-- start of Text provided --

I've heard Vinbrite is slow. I've never used the one I got in my beginners kit. I use the whole house system. He was looking for something inexpensive.


----------



## harleydmn (Jan 26, 2012)

What is the whole house system? I do have a vacuum pump. This is a kit a WE. This is my only kit so far that has giving me any problems.


----------



## Wade E (Jan 26, 2012)

It is a set up you would use to filter sediment in your houses water system. Here is a picture of mine which I mounted under my counter top out of the way. You just insert this unit between the 2 carboys.


----------



## harleydmn (Jan 27, 2012)

Really cool. Do you change the filter every time you rack? I will be heading to home depot today. What micron filter do you use?


----------



## Lonzo (Jan 27, 2012)

you get that filter from home depot???


----------



## Wade E (Jan 27, 2012)

You can get the housing most places buit they are much much more expensive there and I dont think they carry good filters there. I get my stuff from Filtersfast. I use a 1 micron for whites and 5 for reds. Here is the link below.

-- end of Text provided --
-- start of Dataset records --

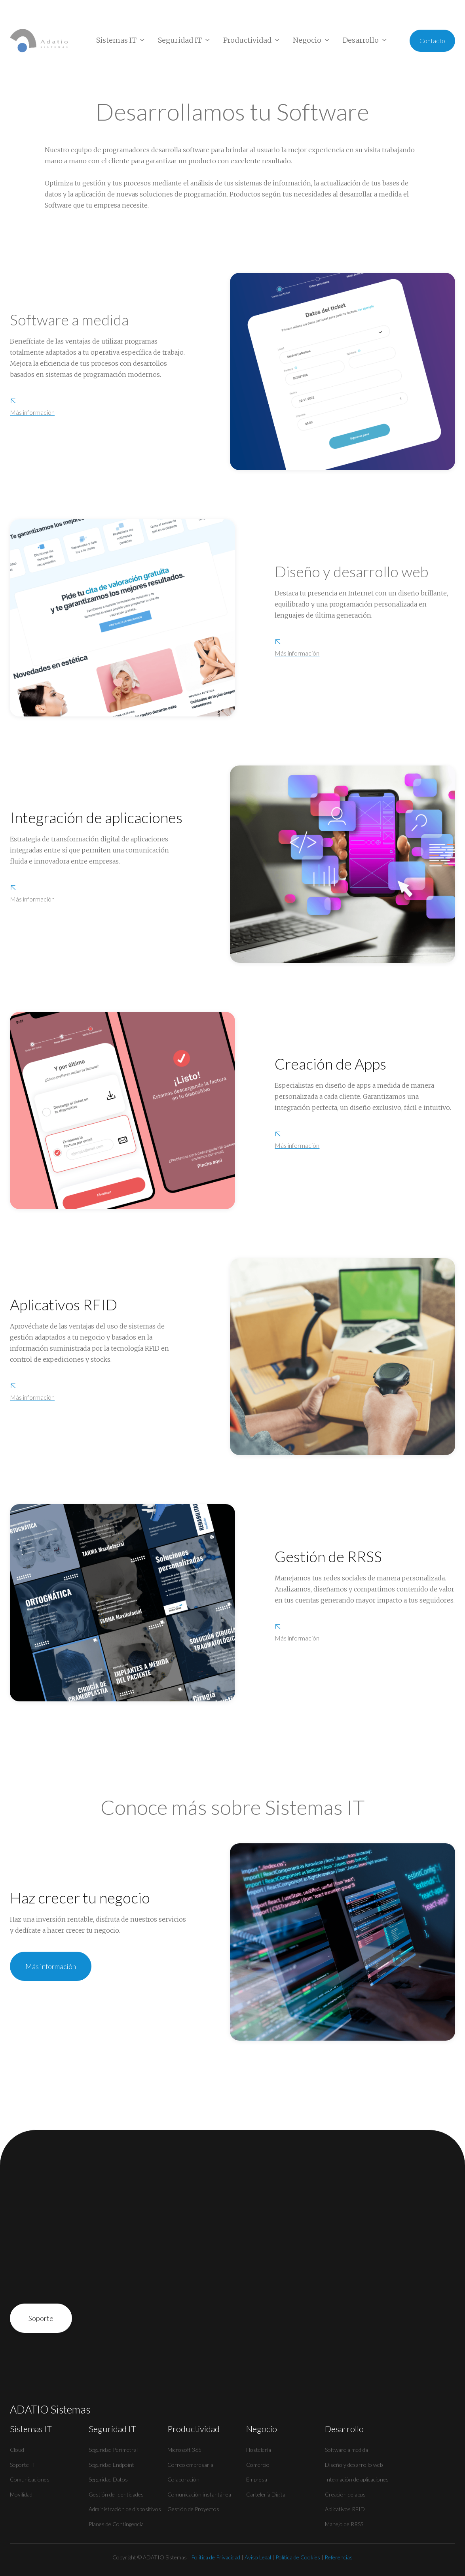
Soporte (40, 2318)
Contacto (432, 40)
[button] (120, 40)
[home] (39, 40)
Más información (50, 1975)
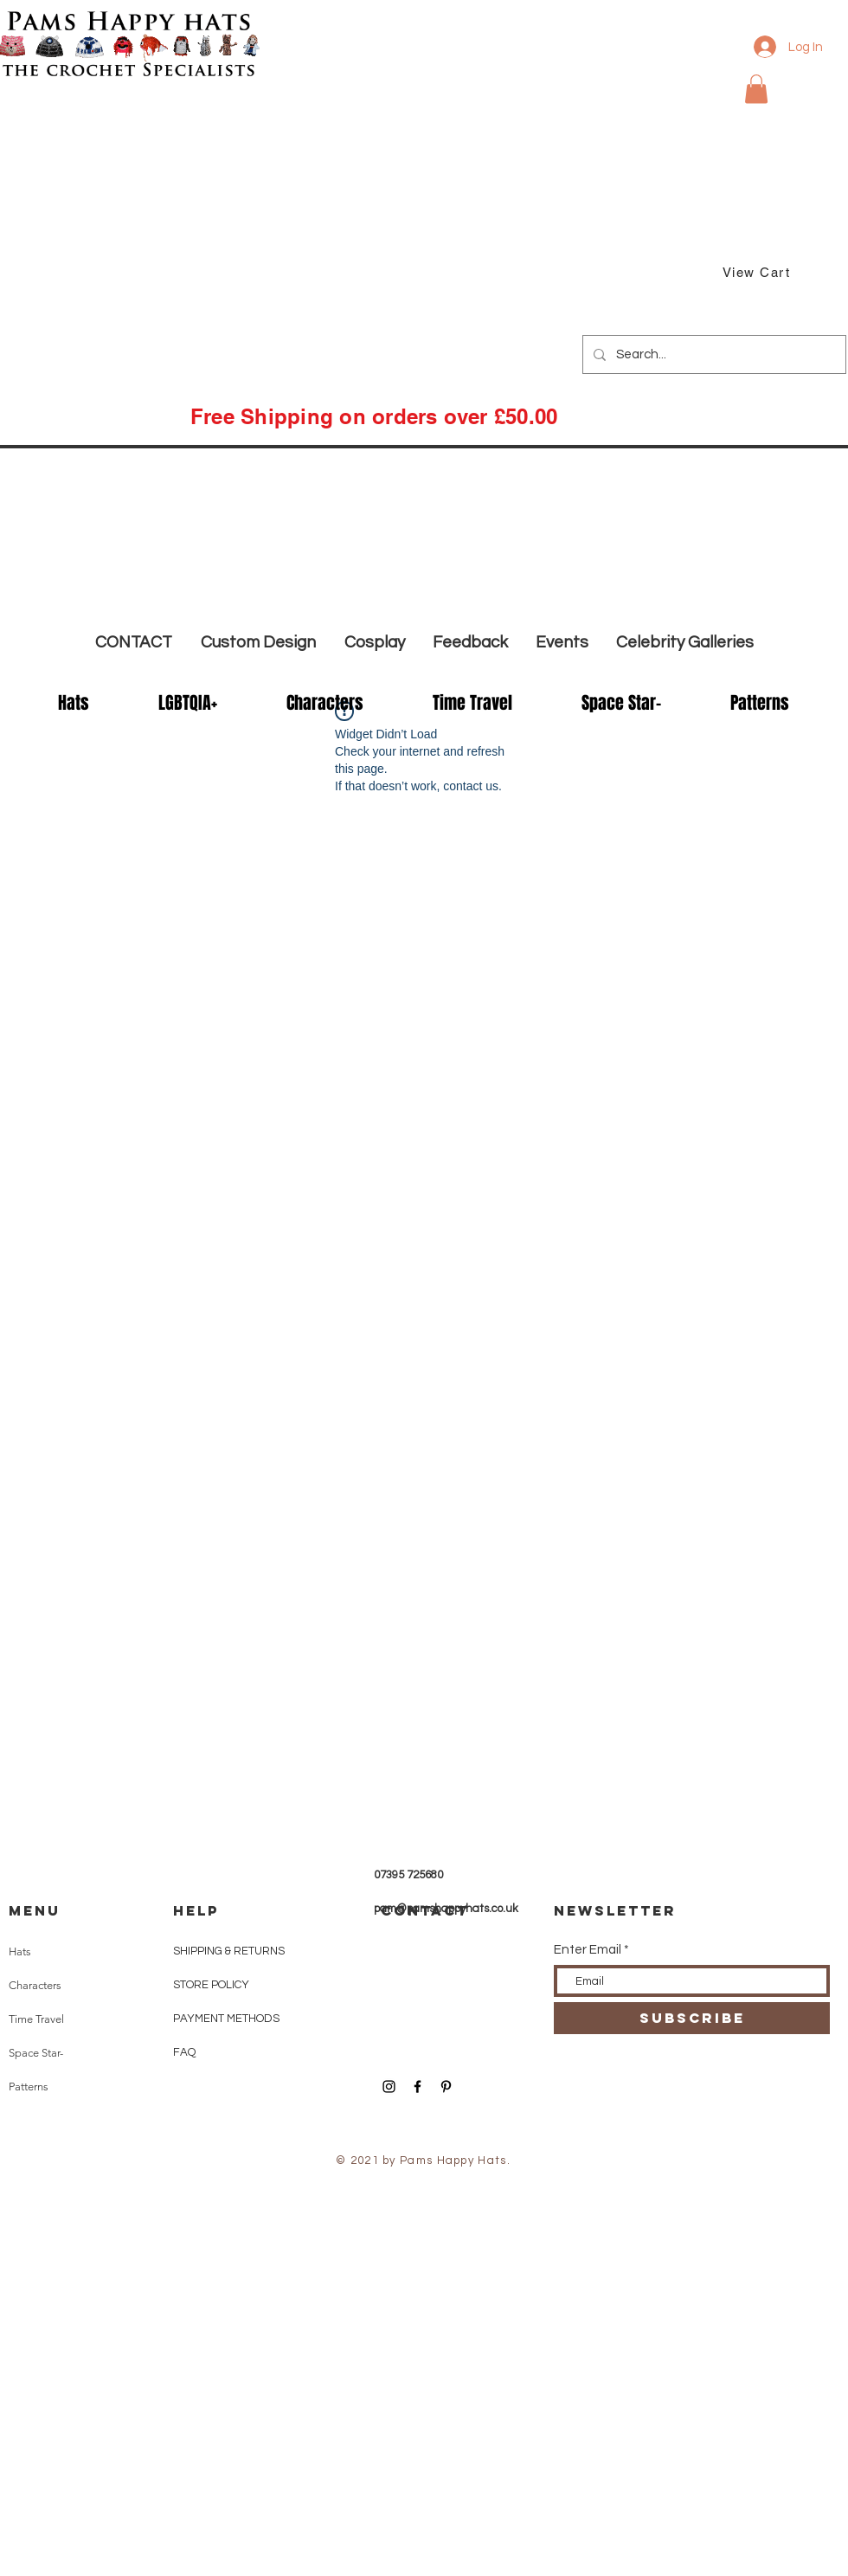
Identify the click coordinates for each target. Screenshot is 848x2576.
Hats (20, 1951)
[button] (756, 88)
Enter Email (587, 1949)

-- end of Dataset records --

=== Task ===
Can you retype the passage of the wine filter thread above, starting at "I've heard Vinbrite" and ending at "for something inexpensive.", word for word?

=== Answer to this task ===
I've heard Vinbrite is slow. I've never used the one I got in my beginners kit. I use the whole house system. He was looking for something inexpensive.